**Records:**

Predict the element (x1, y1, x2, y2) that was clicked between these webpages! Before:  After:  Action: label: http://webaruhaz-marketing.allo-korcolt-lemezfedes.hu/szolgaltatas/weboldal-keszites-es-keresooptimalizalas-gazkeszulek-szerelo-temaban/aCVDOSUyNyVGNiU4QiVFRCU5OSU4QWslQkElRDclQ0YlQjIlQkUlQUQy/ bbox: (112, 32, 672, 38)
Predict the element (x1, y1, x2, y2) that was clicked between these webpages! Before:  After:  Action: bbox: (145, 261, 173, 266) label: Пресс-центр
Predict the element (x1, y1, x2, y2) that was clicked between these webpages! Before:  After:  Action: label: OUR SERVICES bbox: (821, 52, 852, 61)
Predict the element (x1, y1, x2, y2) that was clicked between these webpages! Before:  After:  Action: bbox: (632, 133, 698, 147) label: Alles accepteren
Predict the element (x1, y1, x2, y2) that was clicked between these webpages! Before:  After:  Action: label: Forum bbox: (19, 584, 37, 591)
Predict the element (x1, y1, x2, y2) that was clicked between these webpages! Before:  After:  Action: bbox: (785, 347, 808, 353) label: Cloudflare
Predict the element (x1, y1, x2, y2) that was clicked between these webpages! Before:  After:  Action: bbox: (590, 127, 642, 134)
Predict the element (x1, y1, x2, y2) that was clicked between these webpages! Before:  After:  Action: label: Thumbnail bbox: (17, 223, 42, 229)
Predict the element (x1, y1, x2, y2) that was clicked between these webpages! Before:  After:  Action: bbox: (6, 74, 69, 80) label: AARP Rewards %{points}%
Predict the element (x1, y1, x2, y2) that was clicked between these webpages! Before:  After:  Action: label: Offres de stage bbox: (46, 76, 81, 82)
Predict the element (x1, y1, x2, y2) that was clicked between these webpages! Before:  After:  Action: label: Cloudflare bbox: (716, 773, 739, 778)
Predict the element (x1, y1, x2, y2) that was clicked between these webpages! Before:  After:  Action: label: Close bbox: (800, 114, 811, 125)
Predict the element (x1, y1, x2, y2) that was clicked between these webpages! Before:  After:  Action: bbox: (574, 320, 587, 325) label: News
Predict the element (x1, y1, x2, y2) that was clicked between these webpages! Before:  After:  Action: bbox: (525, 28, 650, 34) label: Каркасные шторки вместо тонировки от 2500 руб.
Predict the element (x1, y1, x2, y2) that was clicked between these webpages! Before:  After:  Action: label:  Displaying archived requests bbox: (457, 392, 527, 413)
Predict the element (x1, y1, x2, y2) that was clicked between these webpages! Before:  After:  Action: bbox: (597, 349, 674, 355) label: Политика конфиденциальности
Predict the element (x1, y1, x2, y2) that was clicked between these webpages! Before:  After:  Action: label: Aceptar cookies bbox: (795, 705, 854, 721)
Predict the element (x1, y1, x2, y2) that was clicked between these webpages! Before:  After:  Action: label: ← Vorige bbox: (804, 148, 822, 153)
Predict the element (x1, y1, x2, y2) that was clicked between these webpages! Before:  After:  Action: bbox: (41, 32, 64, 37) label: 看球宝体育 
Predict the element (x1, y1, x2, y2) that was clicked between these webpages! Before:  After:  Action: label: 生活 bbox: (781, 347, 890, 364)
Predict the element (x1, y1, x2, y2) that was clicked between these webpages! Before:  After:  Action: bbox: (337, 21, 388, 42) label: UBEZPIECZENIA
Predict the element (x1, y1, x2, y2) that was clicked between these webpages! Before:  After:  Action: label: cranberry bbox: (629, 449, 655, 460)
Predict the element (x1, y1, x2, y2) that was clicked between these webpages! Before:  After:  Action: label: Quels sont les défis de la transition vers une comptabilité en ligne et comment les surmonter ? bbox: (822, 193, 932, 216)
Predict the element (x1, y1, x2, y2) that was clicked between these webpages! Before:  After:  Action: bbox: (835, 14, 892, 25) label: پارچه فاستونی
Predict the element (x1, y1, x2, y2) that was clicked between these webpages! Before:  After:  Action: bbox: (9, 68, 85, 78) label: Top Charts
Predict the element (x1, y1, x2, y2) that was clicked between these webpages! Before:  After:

**What the exercise asks:** Render every line of the data above as a Markdown table with the columns Row and Line, numbering each row and leaving out blank lines.

**Output for this task:**
| Row | Line |
|---|---|
| 1 | Predict the element (x1, y1, x2, y2) that was clicked between these webpages! Before:  After:  Action: label: http://webaruhaz-marketing.allo-korcolt-lemezfedes.hu/szolgaltatas/weboldal-keszites-es-keresooptimalizalas-gazkeszulek-szerelo-temaban/aCVDOSUyNyVGNiU4QiVFRCU5OSU4QWslQkElRDclQ0YlQjIlQkUlQUQy/ bbox: (112, 32, 672, 38) |
| 2 | Predict the element (x1, y1, x2, y2) that was clicked between these webpages! Before:  After:  Action: bbox: (145, 261, 173, 266) label: Пресс-центр |
| 3 | Predict the element (x1, y1, x2, y2) that was clicked between these webpages! Before:  After:  Action: label: OUR SERVICES bbox: (821, 52, 852, 61) |
| 4 | Predict the element (x1, y1, x2, y2) that was clicked between these webpages! Before:  After:  Action: bbox: (632, 133, 698, 147) label: Alles accepteren |
| 5 | Predict the element (x1, y1, x2, y2) that was clicked between these webpages! Before:  After:  Action: label: Forum bbox: (19, 584, 37, 591) |
| 6 | Predict the element (x1, y1, x2, y2) that was clicked between these webpages! Before:  After:  Action: bbox: (785, 347, 808, 353) label: Cloudflare |
| 7 | Predict the element (x1, y1, x2, y2) that was clicked between these webpages! Before:  After:  Action: bbox: (590, 127, 642, 134) |
| 8 | Predict the element (x1, y1, x2, y2) that was clicked between these webpages! Before:  After:  Action: label: Thumbnail bbox: (17, 223, 42, 229) |
| 9 | Predict the element (x1, y1, x2, y2) that was clicked between these webpages! Before:  After:  Action: bbox: (6, 74, 69, 80) label: AARP Rewards %{points}% |
| 10 | Predict the element (x1, y1, x2, y2) that was clicked between these webpages! Before:  After:  Action: label: Offres de stage bbox: (46, 76, 81, 82) |
| 11 | Predict the element (x1, y1, x2, y2) that was clicked between these webpages! Before:  After:  Action: label: Cloudflare bbox: (716, 773, 739, 778) |
| 12 | Predict the element (x1, y1, x2, y2) that was clicked between these webpages! Before:  After:  Action: label: Close bbox: (800, 114, 811, 125) |
| 13 | Predict the element (x1, y1, x2, y2) that was clicked between these webpages! Before:  After:  Action: bbox: (574, 320, 587, 325) label: News |
| 14 | Predict the element (x1, y1, x2, y2) that was clicked between these webpages! Before:  After:  Action: bbox: (525, 28, 650, 34) label: Каркасные шторки вместо тонировки от 2500 руб. |
| 15 | Predict the element (x1, y1, x2, y2) that was clicked between these webpages! Before:  After:  Action: label:  Displaying archived requests bbox: (457, 392, 527, 413) |
| 16 | Predict the element (x1, y1, x2, y2) that was clicked between these webpages! Before:  After:  Action: bbox: (597, 349, 674, 355) label: Политика конфиденциальности |
| 17 | Predict the element (x1, y1, x2, y2) that was clicked between these webpages! Before:  After:  Action: label: Aceptar cookies bbox: (795, 705, 854, 721) |
| 18 | Predict the element (x1, y1, x2, y2) that was clicked between these webpages! Before:  After:  Action: label: ← Vorige bbox: (804, 148, 822, 153) |
| 19 | Predict the element (x1, y1, x2, y2) that was clicked between these webpages! Before:  After:  Action: bbox: (41, 32, 64, 37) label: 看球宝体育  |
| 20 | Predict the element (x1, y1, x2, y2) that was clicked between these webpages! Before:  After:  Action: label: 生活 bbox: (781, 347, 890, 364) |
| 21 | Predict the element (x1, y1, x2, y2) that was clicked between these webpages! Before:  After:  Action: bbox: (337, 21, 388, 42) label: UBEZPIECZENIA |
| 22 | Predict the element (x1, y1, x2, y2) that was clicked between these webpages! Before:  After:  Action: label: cranberry bbox: (629, 449, 655, 460) |
| 23 | Predict the element (x1, y1, x2, y2) that was clicked between these webpages! Before:  After:  Action: label: Quels sont les défis de la transition vers une comptabilité en ligne et comment les surmonter ? bbox: (822, 193, 932, 216) |
| 24 | Predict the element (x1, y1, x2, y2) that was clicked between these webpages! Before:  After:  Action: bbox: (835, 14, 892, 25) label: پارچه فاستونی |
| 25 | Predict the element (x1, y1, x2, y2) that was clicked between these webpages! Before:  After:  Action: bbox: (9, 68, 85, 78) label: Top Charts |
| 26 | Predict the element (x1, y1, x2, y2) that was clicked between these webpages! Before:  After: |